I was mass-approving PRs at 11pm on a Thursday. Not reading them. Just scrolling, checking if tests passed, hitting approve. We've all been there. That's when I decided to build something that would at least catch the obvious stuff before a human ever looked at it.
TL;DR
| What | How | Why it matters |
|---|---|---|
| Agent 1: Style checker | Runs on PR open via GitHub Actions | Catches formatting, naming, lint issues before review |
| Agent 2: Logic reviewer | Reads diff + context files | Flags potential bugs, missing edge cases |
| Agent 3: Security scanner | Pattern matches against OWASP top 10 | Catches SQL injection, XSS, hardcoded secrets |
| Orchestrator | Coordinates agents, posts summary comment | One clean summary instead of three noisy bots |
The problem with single-agent review
Most people who try AI code review start with one big prompt. Something like "review this PR for quality, security, and style." It works okay for small diffs.

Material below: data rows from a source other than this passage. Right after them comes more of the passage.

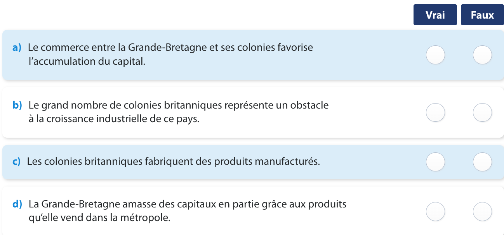This screenshot has width=504, height=235.
Task: Click the Faux column header button
Action: (x=482, y=15)
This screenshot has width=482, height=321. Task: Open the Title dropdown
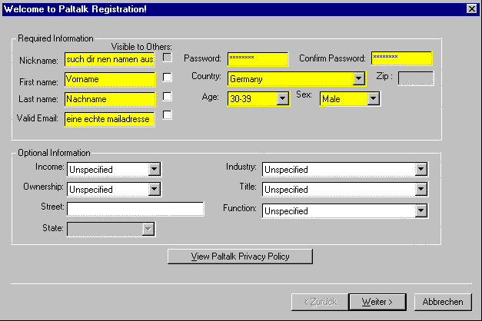(421, 189)
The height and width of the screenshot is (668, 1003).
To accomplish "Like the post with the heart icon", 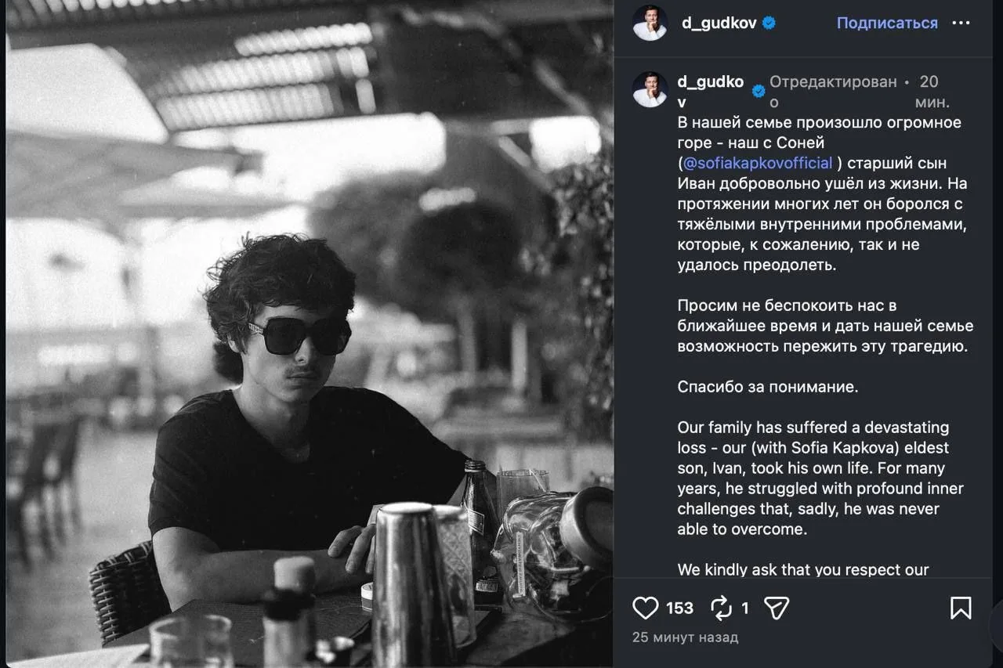I will (x=645, y=608).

For anything over 200 lines, the output gets generic. You get the same five comments every time: "consider adding error handling," "this could be more descriptive," "consider edge cases." Not useful.
The fix is the same as with human teams. You don't ask one person to check style, logic, and security simultaneously. You split the work.
The architecture
Three specialized agents, one orchestrator. Each agent gets a narrow job and specific instructions about what to flag and what to ignore.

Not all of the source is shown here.